The continental writers are equally explicit to the point that imminent peril of loss is an essential ingredient in a claim for general average. Says Groirand, in commenting upon article 400 of the French Commercial Code:
“ Four conditions are indispensable to general average, the absence of any one of which suffices to render the average particular. In order that the average be general, it is necessary (1) that the damages or expenses arise from the voluntary act of man; (2) that such voluntary action has had for object to save the ship and cargo from immediate danger of loss; (8) that such danger has equally menaced both ship and cargo; (I) that the voluntary sacrifice has been attended with beneficial results, — that is to say, has led to the preservation of the ship and cargo.”
The civil-law courts are even stricter than ours in requiring a previous consultation with the crew, and parties interested in the cargo who may he on board. A report of the deliberation must be drawn *176up, specifying the motive of the jettison, and enumerating the articles thrown overboard or damaged. This is signed by the persons who took part therein, and transcribed into the log-book. At the first port touched at the captain must, within 24 hours after his arrival,'attest the statement contained in the deliberation.
So, in the elaborate work of Hoechster & Sacré, vol. 2, p. 946, it is said:
“ The act [the basis of the claim for general average] should be a voluntary act agreed to after a consultation with the crew, and in the common interest. It should be justified by the fear of a peril certain and imminent, and have for its object to prevent a total or considerable loss by a less sacrifice.” Page 960: “A jettison is justified only by extraordinary necessities, when it is a question of' lightening the ship to prevent her foundering, by relieving her when she is stranded, or of quickening her speed to escape the pursuit of an enemy.”
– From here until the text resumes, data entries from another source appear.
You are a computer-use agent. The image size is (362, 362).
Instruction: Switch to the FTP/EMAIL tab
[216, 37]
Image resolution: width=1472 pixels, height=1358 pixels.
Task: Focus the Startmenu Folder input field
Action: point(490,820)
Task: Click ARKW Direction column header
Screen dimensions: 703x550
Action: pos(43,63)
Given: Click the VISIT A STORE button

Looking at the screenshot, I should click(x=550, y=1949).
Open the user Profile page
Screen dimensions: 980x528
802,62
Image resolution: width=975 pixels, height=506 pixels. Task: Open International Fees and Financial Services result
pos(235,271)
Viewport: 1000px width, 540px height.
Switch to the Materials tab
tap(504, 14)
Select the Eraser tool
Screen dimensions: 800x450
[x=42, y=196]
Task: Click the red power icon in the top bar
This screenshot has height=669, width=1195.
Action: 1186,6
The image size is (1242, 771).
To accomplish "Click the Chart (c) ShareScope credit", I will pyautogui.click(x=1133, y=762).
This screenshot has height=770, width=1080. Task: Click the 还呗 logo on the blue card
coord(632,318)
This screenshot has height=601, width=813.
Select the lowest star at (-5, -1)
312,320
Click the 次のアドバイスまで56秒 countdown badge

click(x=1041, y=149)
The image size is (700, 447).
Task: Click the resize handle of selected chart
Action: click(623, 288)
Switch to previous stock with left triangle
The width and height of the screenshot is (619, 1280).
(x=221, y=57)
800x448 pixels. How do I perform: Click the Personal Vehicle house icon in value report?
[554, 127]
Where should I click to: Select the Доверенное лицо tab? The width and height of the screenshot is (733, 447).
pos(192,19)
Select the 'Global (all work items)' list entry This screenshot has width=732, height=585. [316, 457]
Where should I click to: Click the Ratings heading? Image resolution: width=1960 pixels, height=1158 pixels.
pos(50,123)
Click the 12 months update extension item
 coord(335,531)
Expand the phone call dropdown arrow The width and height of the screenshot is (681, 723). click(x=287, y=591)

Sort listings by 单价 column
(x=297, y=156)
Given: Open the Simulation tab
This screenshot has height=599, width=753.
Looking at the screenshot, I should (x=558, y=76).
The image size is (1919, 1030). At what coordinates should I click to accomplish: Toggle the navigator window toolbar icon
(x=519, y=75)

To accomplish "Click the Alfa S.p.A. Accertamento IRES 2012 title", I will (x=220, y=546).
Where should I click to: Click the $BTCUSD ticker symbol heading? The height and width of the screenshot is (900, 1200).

Section 702 of the Dutch Code provides for a case precisely like the one under consideration: “When a ship is prevented, from existing shoals or shallows or banks, from leaving the place of departure, or reaching her place of destination, with her full cargo, and a part thereof must be conveyed to the ship by or discharged into lighters, such lightering is not considered as an average.” See, also, Caumont, title, “Avaries,” §§ 31, 32, 33. These expenses are, however,' allowed where the vessel is obliged to enter the harbor by a storm or the enemy’s pursuit. Code of Portugal, art. 1816, §§ 14, 16, 18; Code of Spain, art. 936, § 5; Code of Italy, art. 509, §§ 10, 14; France, art. 400, §§ 7, 8. All of the continental Codes, so far as I have examined them, appear to restrict claims for general average to cases where a voluntary sacrifice is made to save the vessel and cargo from a greater loss. If the allowance of general average can be made in the case under consideration, I see no reason why it is not equally allowable whenever a tug or lighter is employed to assist a vessel over a bar at the port of departure or of destination, or to relieve a vessel whenever and wherever, in the course of her voyage, she may happen to touch the bottom, be her situation never so safe, if she happens to require assistance to get off. Such a ruling would be extending the doctrine of general average to cases never contemplated by any writer upon maritime law, either in Europe or America, to which my attention has been called.